A direção de Kleber tem um pouco de cada estágio de sua vida profissional. Fica evidente em seu estilo a influência do cinema político. É possível fácil ver traços de diretores que fizeram ou fazem de suas filmografias retratos de seus países. Os primeiros nomes que vêm à cabeça são Costa-Gravas, Ken Loach e o pessoal da Nova Hollywood, mas o passado de Kleber Mendonça Filho como crítico pode tê-lo aproximado de Brillante Mendoza, Jafar Panahi e Joshua Oppenheimer. Aquarius soa universal em sua politização, ao mesmo tempo em que é brasileiríssimo na estética, fazendo par com o cinema brasileiro dos anos 2000, que pintou quadros sociais em filmes como Cinema, Aspirina e Urubus (Marcelo Gomes, 2005), O Céu de Suely (Karim Aïnouz, 2006) e Que Horas Elas Volta? (Anna Muylaert, 2015), e mitificando Sônia Braga como a melhor heroína possível em um filme como esse.
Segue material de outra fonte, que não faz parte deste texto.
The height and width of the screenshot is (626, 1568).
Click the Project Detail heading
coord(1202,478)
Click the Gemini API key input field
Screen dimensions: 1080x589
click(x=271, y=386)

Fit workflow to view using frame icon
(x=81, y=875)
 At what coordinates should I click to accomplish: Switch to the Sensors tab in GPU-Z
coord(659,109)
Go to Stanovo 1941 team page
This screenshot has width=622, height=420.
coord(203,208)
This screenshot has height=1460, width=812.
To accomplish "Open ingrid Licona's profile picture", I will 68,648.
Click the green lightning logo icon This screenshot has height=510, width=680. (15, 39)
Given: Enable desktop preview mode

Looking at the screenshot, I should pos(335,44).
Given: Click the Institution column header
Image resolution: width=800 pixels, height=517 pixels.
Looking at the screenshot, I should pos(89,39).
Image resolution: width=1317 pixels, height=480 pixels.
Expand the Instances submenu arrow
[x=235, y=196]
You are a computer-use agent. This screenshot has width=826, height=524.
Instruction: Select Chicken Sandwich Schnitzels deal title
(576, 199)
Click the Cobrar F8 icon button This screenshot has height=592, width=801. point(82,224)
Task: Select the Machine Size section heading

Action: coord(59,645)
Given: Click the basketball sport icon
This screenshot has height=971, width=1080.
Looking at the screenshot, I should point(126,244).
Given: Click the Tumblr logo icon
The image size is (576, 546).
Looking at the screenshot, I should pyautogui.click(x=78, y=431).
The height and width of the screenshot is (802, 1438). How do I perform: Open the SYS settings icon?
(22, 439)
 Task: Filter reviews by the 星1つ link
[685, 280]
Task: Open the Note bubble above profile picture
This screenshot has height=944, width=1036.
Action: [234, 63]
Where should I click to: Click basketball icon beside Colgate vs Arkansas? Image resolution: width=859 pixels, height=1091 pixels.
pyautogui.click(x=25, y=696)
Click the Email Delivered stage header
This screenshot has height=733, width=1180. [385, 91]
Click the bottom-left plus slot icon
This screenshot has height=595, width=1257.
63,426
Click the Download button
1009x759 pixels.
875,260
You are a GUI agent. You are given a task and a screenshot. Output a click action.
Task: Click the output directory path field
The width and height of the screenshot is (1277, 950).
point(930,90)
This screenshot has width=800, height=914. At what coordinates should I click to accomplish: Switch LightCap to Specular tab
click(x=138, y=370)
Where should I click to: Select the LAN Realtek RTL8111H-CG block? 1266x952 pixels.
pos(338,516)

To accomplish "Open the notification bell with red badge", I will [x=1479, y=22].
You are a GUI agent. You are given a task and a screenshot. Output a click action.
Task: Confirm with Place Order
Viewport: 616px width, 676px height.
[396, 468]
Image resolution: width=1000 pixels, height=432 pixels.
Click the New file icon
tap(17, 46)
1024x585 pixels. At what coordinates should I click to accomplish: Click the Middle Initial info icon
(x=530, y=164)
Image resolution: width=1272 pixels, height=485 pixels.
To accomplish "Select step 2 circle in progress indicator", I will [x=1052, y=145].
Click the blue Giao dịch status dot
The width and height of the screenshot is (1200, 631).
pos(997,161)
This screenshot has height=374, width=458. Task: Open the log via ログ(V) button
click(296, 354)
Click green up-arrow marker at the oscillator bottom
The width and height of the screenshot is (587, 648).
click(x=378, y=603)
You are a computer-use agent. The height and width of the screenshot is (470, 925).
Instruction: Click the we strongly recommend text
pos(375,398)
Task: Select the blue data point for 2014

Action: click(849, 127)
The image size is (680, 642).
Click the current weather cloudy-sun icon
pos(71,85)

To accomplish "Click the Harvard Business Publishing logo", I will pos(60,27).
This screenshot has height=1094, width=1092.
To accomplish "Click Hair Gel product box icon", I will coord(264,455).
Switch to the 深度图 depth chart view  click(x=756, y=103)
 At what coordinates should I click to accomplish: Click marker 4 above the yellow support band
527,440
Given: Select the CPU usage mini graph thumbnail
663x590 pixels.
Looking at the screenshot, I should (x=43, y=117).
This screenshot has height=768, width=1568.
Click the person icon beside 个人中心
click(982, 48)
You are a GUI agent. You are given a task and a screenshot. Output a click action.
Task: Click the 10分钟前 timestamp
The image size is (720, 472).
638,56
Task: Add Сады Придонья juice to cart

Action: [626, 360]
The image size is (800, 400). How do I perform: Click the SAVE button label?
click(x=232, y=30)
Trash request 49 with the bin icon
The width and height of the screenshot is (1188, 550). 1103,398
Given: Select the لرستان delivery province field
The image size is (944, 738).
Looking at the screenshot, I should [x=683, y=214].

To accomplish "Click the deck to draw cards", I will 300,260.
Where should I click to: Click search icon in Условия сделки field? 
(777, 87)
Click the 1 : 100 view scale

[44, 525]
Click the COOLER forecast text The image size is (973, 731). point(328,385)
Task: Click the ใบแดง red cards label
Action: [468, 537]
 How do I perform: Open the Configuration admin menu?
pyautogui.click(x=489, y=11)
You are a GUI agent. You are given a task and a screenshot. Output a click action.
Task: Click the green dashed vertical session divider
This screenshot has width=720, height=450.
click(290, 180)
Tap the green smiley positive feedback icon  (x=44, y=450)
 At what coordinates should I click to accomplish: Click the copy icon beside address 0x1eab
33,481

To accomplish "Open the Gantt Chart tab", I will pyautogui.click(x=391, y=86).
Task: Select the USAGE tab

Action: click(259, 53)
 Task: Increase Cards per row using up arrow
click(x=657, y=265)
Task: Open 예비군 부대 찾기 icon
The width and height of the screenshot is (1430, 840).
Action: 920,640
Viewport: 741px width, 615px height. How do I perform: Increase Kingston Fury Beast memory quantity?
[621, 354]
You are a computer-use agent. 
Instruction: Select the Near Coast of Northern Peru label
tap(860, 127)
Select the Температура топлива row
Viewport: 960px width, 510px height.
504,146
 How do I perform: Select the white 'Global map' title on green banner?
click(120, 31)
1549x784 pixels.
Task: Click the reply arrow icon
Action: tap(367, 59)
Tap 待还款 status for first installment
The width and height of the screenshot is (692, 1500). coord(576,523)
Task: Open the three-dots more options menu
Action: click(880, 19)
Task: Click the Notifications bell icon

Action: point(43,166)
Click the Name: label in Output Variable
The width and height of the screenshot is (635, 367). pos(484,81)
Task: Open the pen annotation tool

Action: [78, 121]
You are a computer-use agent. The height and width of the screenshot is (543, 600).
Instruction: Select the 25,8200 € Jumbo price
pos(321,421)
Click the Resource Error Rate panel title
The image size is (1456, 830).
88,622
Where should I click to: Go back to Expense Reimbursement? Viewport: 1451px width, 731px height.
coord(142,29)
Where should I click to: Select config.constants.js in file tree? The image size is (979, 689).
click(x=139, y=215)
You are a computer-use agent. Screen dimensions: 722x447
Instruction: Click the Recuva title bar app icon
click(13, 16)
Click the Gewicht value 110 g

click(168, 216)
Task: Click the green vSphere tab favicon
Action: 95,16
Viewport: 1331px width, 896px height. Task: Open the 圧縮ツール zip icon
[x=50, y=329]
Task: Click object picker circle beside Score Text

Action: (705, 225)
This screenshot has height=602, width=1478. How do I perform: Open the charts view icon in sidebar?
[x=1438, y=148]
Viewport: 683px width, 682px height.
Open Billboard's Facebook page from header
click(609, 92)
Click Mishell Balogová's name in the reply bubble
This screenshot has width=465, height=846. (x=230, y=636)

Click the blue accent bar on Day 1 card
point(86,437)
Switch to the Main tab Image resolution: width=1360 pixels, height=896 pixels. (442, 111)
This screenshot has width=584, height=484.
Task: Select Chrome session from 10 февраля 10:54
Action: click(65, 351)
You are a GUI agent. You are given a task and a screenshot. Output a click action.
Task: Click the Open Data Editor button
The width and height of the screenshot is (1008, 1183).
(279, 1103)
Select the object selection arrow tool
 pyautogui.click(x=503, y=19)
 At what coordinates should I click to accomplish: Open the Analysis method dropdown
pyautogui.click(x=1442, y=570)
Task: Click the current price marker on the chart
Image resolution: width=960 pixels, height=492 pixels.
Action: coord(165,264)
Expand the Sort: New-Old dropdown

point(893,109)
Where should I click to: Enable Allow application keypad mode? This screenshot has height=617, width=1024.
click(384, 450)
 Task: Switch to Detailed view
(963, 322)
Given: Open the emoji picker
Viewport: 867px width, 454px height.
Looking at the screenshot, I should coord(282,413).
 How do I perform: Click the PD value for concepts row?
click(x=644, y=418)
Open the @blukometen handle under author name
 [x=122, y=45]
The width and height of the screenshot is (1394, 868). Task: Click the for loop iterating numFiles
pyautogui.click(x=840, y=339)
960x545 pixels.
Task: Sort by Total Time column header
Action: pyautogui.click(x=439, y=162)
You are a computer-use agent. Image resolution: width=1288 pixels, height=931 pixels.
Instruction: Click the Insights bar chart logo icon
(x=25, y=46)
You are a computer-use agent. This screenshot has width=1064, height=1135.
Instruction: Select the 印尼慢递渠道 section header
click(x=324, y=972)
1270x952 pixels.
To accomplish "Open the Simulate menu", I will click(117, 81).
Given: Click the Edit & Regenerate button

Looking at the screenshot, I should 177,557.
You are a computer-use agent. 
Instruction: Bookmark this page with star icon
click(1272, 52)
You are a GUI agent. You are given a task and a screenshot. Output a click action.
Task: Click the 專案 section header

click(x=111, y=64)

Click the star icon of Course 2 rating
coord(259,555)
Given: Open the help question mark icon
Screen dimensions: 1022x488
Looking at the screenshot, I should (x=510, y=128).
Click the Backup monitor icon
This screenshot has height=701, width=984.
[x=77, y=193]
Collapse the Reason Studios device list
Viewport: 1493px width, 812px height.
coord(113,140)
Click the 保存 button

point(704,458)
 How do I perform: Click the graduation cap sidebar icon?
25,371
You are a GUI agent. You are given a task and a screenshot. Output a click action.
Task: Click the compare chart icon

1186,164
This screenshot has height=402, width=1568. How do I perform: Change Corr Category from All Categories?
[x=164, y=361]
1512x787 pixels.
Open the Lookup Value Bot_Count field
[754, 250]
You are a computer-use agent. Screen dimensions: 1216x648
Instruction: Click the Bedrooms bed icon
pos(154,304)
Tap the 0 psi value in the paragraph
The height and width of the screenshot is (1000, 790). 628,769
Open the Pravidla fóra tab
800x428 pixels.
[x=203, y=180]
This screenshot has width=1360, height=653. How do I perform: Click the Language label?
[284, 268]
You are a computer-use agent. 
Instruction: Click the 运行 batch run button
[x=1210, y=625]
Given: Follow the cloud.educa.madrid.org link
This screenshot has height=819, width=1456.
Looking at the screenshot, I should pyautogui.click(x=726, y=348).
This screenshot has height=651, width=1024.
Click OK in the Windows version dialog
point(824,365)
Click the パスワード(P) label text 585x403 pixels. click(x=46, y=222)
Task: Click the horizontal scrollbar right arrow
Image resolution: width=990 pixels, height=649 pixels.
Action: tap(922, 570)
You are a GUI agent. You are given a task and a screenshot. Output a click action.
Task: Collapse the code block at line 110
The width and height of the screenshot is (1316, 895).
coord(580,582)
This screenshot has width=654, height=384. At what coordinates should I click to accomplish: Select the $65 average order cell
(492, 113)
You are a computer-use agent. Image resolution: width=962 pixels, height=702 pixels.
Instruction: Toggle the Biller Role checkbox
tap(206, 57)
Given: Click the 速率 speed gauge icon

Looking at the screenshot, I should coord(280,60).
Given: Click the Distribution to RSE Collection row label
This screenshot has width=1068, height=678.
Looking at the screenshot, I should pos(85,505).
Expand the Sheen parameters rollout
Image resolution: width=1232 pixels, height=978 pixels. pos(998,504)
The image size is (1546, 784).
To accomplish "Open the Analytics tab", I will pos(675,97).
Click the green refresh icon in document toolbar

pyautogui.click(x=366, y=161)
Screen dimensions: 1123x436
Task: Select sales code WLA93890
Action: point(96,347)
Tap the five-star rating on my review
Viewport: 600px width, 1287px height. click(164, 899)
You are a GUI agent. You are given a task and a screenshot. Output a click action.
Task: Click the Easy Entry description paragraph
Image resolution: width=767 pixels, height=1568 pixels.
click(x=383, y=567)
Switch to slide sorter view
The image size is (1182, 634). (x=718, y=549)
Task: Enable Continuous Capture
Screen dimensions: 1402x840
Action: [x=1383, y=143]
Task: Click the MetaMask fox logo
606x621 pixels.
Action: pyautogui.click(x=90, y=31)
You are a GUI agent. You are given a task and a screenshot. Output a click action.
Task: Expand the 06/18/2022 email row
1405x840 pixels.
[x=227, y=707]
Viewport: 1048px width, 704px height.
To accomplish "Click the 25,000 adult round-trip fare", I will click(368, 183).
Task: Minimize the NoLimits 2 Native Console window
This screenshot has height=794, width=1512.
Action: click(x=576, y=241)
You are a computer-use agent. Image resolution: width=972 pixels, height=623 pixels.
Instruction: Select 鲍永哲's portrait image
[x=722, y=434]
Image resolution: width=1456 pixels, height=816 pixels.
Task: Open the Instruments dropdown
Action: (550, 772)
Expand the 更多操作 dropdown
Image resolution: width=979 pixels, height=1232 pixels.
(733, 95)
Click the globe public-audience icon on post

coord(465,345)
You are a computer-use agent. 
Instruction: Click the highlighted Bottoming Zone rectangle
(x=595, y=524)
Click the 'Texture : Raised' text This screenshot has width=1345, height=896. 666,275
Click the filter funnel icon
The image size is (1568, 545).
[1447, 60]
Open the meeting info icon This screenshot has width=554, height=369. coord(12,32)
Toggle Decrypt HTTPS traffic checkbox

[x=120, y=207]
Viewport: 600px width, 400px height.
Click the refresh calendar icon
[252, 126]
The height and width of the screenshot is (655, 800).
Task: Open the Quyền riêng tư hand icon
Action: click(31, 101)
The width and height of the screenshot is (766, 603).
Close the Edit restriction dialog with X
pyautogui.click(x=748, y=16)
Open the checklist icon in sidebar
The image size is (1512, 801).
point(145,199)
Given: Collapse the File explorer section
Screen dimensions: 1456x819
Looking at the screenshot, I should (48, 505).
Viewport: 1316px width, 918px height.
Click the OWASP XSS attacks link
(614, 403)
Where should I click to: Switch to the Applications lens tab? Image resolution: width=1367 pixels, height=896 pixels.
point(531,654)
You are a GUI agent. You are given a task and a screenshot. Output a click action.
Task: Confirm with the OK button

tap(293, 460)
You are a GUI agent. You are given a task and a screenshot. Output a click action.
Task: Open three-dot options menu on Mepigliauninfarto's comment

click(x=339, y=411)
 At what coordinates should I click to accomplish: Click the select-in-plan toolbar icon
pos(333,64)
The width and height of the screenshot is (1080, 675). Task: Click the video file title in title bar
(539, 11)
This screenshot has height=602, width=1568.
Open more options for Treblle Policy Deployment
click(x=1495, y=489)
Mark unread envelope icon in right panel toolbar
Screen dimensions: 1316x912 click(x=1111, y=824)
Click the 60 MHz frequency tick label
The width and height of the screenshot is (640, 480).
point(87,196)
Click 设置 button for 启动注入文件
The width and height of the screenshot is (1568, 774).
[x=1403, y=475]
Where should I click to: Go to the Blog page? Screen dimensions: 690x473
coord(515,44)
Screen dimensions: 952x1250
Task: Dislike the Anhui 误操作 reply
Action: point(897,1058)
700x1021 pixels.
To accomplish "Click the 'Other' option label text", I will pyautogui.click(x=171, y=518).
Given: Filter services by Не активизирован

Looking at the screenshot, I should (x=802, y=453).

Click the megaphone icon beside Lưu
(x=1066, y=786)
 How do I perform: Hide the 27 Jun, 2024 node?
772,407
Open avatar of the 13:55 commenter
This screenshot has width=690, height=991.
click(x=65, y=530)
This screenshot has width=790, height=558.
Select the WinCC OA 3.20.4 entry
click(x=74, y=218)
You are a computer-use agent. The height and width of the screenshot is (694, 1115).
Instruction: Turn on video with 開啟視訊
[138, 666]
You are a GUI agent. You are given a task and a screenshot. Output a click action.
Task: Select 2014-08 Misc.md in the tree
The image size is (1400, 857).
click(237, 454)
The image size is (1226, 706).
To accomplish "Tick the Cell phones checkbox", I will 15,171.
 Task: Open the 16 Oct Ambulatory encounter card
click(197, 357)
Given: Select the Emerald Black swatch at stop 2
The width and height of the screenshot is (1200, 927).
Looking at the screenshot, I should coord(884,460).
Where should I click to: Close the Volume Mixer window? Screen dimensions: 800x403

Ela não está em cena desde o início (a história se inicia em 1980, e a protagonista é vivida por Barbara Colen em sua versão mais jovem), mas domina todo o resto do filme a partir do momento em que aparece. Sua atuação, que compõe uma mulher contida que cuida muito bem de suas memórias e aprecia cultivar outras (é lindo o momento em que ela vai de discutir fotos antigas com o irmão a observar a namorada do sobrinho com o mesmo sorriso apaixonado), explode nas cenas em que ela perde o controle, em especial nos confrontos verbais com Diego. “Eu prefiro dar um câncer do que ter outro”, ela diz em certo ponto. Aquarius é o segundo filme de Kleber Mendonça Filho, e ganha contornos de segunda obra-prima graças a Sônia. Uma mistura de velhinha com criança, a “doida” do edifício, tão intensa quanto as canções de Maria Bethânia.